START PROVIDED RECORDS

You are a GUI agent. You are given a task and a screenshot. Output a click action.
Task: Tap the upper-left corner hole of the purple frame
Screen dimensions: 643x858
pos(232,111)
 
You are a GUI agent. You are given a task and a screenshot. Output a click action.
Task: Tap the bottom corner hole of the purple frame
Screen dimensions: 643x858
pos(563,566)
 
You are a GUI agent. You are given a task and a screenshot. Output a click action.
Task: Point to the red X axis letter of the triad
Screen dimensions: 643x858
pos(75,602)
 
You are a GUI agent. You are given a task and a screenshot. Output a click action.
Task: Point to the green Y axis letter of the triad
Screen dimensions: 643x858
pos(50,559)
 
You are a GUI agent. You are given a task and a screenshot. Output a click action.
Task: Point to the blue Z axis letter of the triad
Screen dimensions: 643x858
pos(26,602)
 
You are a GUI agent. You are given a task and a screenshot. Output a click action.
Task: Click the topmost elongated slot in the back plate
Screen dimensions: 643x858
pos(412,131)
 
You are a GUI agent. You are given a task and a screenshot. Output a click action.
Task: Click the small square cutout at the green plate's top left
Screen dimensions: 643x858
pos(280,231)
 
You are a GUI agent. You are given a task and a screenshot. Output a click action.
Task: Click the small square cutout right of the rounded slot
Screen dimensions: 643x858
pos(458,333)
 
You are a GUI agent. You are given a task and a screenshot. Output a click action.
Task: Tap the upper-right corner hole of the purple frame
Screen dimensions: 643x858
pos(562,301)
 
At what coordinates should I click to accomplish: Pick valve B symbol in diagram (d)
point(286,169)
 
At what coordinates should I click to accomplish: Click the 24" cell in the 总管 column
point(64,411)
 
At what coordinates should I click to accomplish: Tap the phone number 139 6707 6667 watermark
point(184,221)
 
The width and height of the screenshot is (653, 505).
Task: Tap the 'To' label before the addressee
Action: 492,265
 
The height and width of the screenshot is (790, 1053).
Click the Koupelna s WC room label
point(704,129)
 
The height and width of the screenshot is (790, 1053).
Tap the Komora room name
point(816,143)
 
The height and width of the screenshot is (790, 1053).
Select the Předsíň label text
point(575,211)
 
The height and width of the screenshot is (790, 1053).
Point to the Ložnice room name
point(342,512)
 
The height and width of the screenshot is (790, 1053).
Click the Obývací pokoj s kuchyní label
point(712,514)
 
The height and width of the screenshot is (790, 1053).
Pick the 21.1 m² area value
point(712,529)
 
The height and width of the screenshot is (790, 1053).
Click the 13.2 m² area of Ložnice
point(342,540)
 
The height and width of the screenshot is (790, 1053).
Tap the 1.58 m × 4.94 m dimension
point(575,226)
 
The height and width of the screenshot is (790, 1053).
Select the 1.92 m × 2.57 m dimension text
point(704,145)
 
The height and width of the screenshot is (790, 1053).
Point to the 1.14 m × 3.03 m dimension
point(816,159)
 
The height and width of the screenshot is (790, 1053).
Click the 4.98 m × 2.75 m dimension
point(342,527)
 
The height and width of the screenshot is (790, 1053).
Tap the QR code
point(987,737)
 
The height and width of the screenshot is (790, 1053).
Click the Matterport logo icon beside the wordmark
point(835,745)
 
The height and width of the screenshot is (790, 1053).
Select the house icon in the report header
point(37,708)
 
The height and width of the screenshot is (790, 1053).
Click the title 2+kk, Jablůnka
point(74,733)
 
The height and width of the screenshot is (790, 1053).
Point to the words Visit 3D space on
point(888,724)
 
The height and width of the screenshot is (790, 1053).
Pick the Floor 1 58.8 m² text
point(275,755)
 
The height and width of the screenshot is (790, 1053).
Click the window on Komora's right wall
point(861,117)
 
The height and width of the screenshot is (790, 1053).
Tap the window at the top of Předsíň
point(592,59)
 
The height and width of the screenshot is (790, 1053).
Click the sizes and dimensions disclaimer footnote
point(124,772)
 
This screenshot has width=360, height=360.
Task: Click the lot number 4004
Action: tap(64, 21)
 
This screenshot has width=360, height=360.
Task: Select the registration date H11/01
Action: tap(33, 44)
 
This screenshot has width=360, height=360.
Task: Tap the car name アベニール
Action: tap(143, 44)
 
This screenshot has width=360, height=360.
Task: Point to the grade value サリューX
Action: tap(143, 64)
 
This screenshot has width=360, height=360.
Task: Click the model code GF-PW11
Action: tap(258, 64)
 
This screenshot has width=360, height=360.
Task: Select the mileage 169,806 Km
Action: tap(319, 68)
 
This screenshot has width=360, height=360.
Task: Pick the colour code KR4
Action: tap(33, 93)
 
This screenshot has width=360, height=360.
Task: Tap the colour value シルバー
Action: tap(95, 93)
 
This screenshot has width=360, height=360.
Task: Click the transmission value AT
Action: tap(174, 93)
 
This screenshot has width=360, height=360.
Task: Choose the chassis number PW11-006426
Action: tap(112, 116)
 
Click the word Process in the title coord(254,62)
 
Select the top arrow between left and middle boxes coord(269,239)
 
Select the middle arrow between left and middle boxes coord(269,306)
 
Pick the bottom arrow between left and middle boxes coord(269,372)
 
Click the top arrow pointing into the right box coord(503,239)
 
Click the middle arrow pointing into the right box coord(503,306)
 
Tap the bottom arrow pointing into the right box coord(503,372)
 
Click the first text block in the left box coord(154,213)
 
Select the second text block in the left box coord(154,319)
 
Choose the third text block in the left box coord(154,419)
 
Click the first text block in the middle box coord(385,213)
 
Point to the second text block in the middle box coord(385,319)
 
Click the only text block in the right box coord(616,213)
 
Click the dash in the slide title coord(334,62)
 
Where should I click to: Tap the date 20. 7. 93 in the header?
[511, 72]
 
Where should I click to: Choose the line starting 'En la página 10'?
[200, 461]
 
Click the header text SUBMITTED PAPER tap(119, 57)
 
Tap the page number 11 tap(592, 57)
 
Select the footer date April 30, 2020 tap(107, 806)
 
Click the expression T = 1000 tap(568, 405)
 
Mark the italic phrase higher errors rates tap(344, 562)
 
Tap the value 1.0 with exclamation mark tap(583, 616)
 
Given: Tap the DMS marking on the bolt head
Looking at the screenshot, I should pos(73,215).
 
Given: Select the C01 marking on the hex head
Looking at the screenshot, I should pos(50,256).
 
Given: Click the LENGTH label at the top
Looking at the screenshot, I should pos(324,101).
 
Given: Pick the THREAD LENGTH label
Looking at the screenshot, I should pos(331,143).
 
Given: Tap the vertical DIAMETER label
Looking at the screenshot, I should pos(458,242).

END PROVIDED RECORDS

WORK TO BE COMPLETED: Please copy out the whole listing above line for line, without changing a single character.

RESPONSE TO THIS TASK:
You are a GUI agent. You are given a task and a screenshot. Output a click action.
Task: Tap the upper-left corner hole of the purple frame
Screen dimensions: 643x858
pos(232,111)
 
You are a GUI agent. You are given a task and a screenshot. Output a click action.
Task: Tap the bottom corner hole of the purple frame
Screen dimensions: 643x858
pos(563,566)
 
You are a GUI agent. You are given a task and a screenshot. Output a click action.
Task: Point to the red X axis letter of the triad
Screen dimensions: 643x858
pos(75,602)
 
You are a GUI agent. You are given a task and a screenshot. Output a click action.
Task: Point to the green Y axis letter of the triad
Screen dimensions: 643x858
pos(50,559)
 
You are a GUI agent. You are given a task and a screenshot. Output a click action.
Task: Point to the blue Z axis letter of the triad
Screen dimensions: 643x858
pos(26,602)
 
You are a GUI agent. You are given a task and a screenshot. Output a click action.
Task: Click the topmost elongated slot in the back plate
Screen dimensions: 643x858
pos(412,131)
 
You are a GUI agent. You are given a task and a screenshot. Output a click action.
Task: Click the small square cutout at the green plate's top left
Screen dimensions: 643x858
pos(280,231)
 
You are a GUI agent. You are given a task and a screenshot. Output a click action.
Task: Click the small square cutout right of the rounded slot
Screen dimensions: 643x858
pos(458,333)
 
You are a GUI agent. You are given a task and a screenshot. Output a click action.
Task: Tap the upper-right corner hole of the purple frame
Screen dimensions: 643x858
pos(562,301)
 
At what coordinates should I click to accomplish: Pick valve B symbol in diagram (d)
point(286,169)
 
At what coordinates should I click to accomplish: Click the 24" cell in the 总管 column
point(64,411)
 
At what coordinates should I click to accomplish: Tap the phone number 139 6707 6667 watermark
point(184,221)
 
The width and height of the screenshot is (653, 505).
Task: Tap the 'To' label before the addressee
Action: 492,265
 
The height and width of the screenshot is (790, 1053).
Click the Koupelna s WC room label
point(704,129)
 
The height and width of the screenshot is (790, 1053).
Tap the Komora room name
point(816,143)
 
The height and width of the screenshot is (790, 1053).
Select the Předsíň label text
point(575,211)
 
The height and width of the screenshot is (790, 1053).
Point to the Ložnice room name
point(342,512)
 
The height and width of the screenshot is (790, 1053).
Click the Obývací pokoj s kuchyní label
point(712,514)
 
The height and width of the screenshot is (790, 1053).
Pick the 21.1 m² area value
point(712,529)
 
The height and width of the screenshot is (790, 1053).
Click the 13.2 m² area of Ložnice
point(342,540)
 
The height and width of the screenshot is (790, 1053).
Tap the 1.58 m × 4.94 m dimension
point(575,226)
 
The height and width of the screenshot is (790, 1053).
Select the 1.92 m × 2.57 m dimension text
point(704,145)
 
The height and width of the screenshot is (790, 1053).
Point to the 1.14 m × 3.03 m dimension
point(816,159)
 
The height and width of the screenshot is (790, 1053).
Click the 4.98 m × 2.75 m dimension
point(342,527)
 
The height and width of the screenshot is (790, 1053).
Tap the QR code
point(987,737)
 
The height and width of the screenshot is (790, 1053).
Click the Matterport logo icon beside the wordmark
point(835,745)
 
The height and width of the screenshot is (790, 1053).
Select the house icon in the report header
point(37,708)
 
The height and width of the screenshot is (790, 1053).
Click the title 2+kk, Jablůnka
point(74,733)
 
The height and width of the screenshot is (790, 1053).
Point to the words Visit 3D space on
point(888,724)
 
The height and width of the screenshot is (790, 1053).
Pick the Floor 1 58.8 m² text
point(275,755)
 
The height and width of the screenshot is (790, 1053).
Click the window on Komora's right wall
point(861,117)
 
The height and width of the screenshot is (790, 1053).
Tap the window at the top of Předsíň
point(592,59)
 
The height and width of the screenshot is (790, 1053).
Click the sizes and dimensions disclaimer footnote
point(124,772)
 
This screenshot has width=360, height=360.
Task: Click the lot number 4004
Action: tap(64, 21)
 
This screenshot has width=360, height=360.
Task: Select the registration date H11/01
Action: tap(33, 44)
 
This screenshot has width=360, height=360.
Task: Tap the car name アベニール
Action: tap(143, 44)
 
This screenshot has width=360, height=360.
Task: Point to the grade value サリューX
Action: tap(143, 64)
 
This screenshot has width=360, height=360.
Task: Click the model code GF-PW11
Action: tap(258, 64)
 
This screenshot has width=360, height=360.
Task: Select the mileage 169,806 Km
Action: tap(319, 68)
 
This screenshot has width=360, height=360.
Task: Pick the colour code KR4
Action: tap(33, 93)
 
This screenshot has width=360, height=360.
Task: Tap the colour value シルバー
Action: tap(95, 93)
 
This screenshot has width=360, height=360.
Task: Click the transmission value AT
Action: tap(174, 93)
 
This screenshot has width=360, height=360.
Task: Choose the chassis number PW11-006426
Action: tap(112, 116)
 
Click the word Process in the title coord(254,62)
 
Select the top arrow between left and middle boxes coord(269,239)
 
Select the middle arrow between left and middle boxes coord(269,306)
 
Pick the bottom arrow between left and middle boxes coord(269,372)
 
Click the top arrow pointing into the right box coord(503,239)
 
Click the middle arrow pointing into the right box coord(503,306)
 
Tap the bottom arrow pointing into the right box coord(503,372)
 
Click the first text block in the left box coord(154,213)
 
Select the second text block in the left box coord(154,319)
 
Choose the third text block in the left box coord(154,419)
 
Click the first text block in the middle box coord(385,213)
 
Point to the second text block in the middle box coord(385,319)
 
Click the only text block in the right box coord(616,213)
 
Click the dash in the slide title coord(334,62)
 
Where should I click to: Tap the date 20. 7. 93 in the header?
[511, 72]
 
Where should I click to: Choose the line starting 'En la página 10'?
[200, 461]
 
Click the header text SUBMITTED PAPER tap(119, 57)
 
Tap the page number 11 tap(592, 57)
 
Select the footer date April 30, 2020 tap(107, 806)
 
Click the expression T = 1000 tap(568, 405)
 
Mark the italic phrase higher errors rates tap(344, 562)
 
Tap the value 1.0 with exclamation mark tap(583, 616)
 
Given: Tap the DMS marking on the bolt head
Looking at the screenshot, I should pos(73,215).
 
Given: Select the C01 marking on the hex head
Looking at the screenshot, I should pos(50,256).
 
Given: Click the LENGTH label at the top
Looking at the screenshot, I should pos(324,101).
 
Given: Pick the THREAD LENGTH label
Looking at the screenshot, I should pos(331,143).
 
Given: Tap the vertical DIAMETER label
Looking at the screenshot, I should pos(458,242).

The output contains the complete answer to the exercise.